The task: The line holding "Revista Educar (364, 47)" and all lines that follow it to the end of the data: return these exactly, and nothing more.

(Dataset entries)
------------------------------------------------------------------------

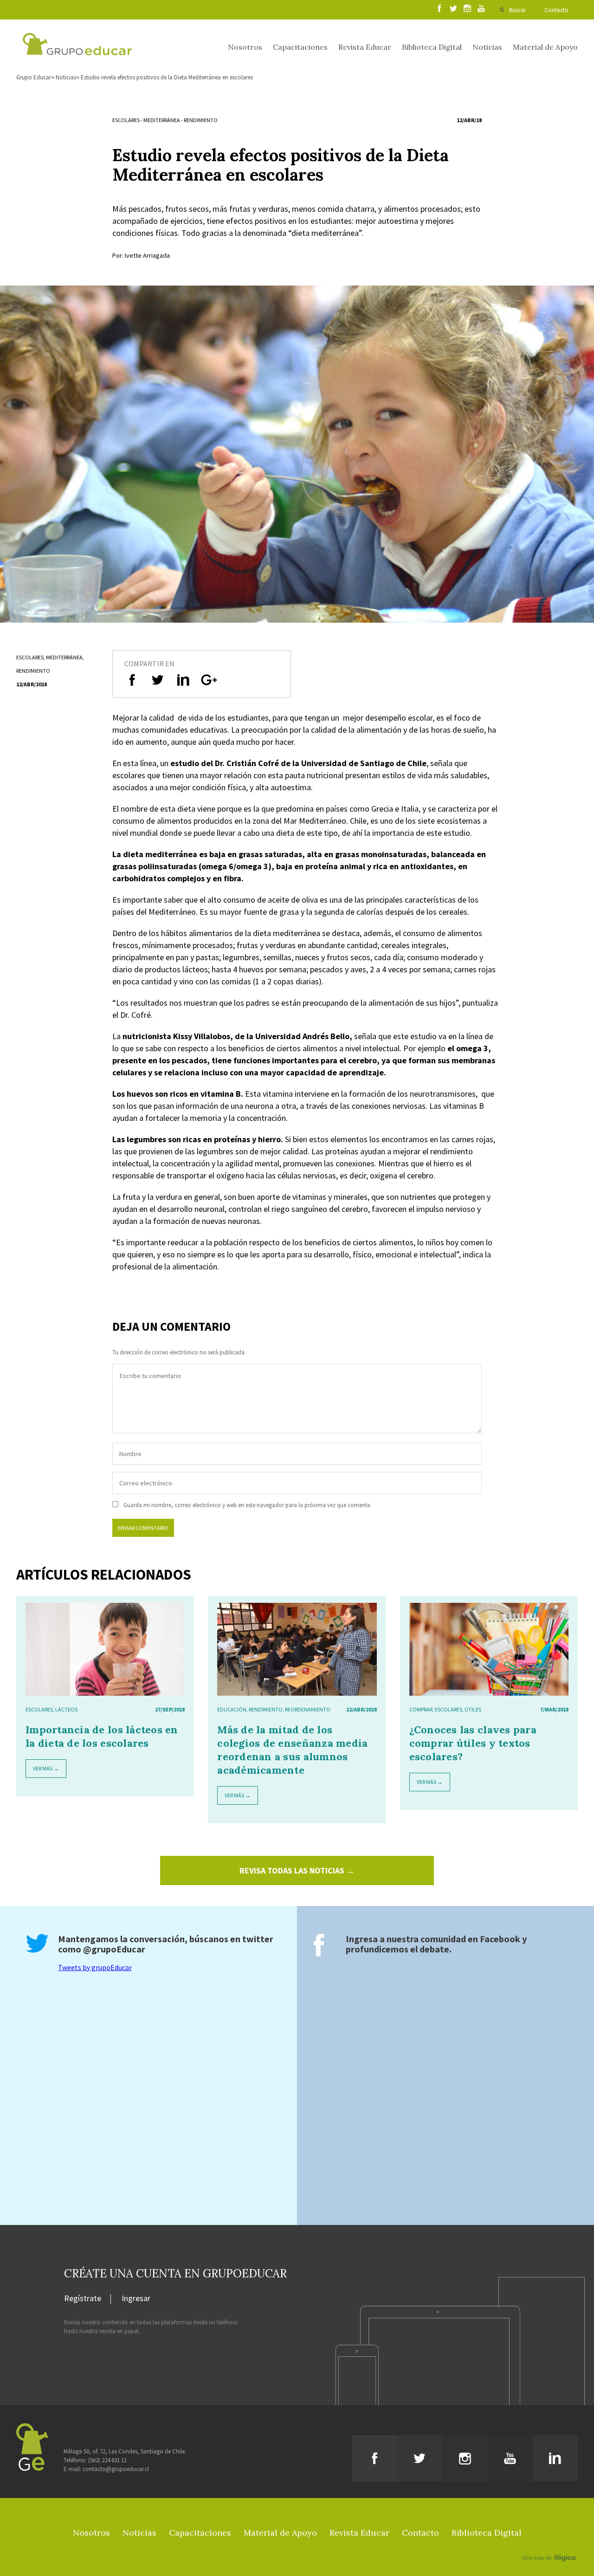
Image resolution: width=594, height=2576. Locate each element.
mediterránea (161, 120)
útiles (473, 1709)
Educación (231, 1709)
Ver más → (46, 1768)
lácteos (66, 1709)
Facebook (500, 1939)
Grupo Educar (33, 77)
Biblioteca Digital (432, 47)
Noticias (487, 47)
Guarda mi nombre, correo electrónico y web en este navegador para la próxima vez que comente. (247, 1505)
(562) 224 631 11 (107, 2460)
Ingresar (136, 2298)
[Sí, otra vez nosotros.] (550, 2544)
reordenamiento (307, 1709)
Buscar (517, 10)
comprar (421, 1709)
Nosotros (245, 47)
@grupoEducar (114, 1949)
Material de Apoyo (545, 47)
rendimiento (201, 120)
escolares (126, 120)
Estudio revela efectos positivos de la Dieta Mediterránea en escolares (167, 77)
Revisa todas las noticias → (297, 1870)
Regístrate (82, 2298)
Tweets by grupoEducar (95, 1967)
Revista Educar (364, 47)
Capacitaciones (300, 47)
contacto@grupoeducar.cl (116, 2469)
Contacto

------------------------------------------------------------------------

Response below:
Revista Educar (364, 47)
Capacitaciones (300, 47)
contacto@grupoeducar.cl (116, 2469)
Contacto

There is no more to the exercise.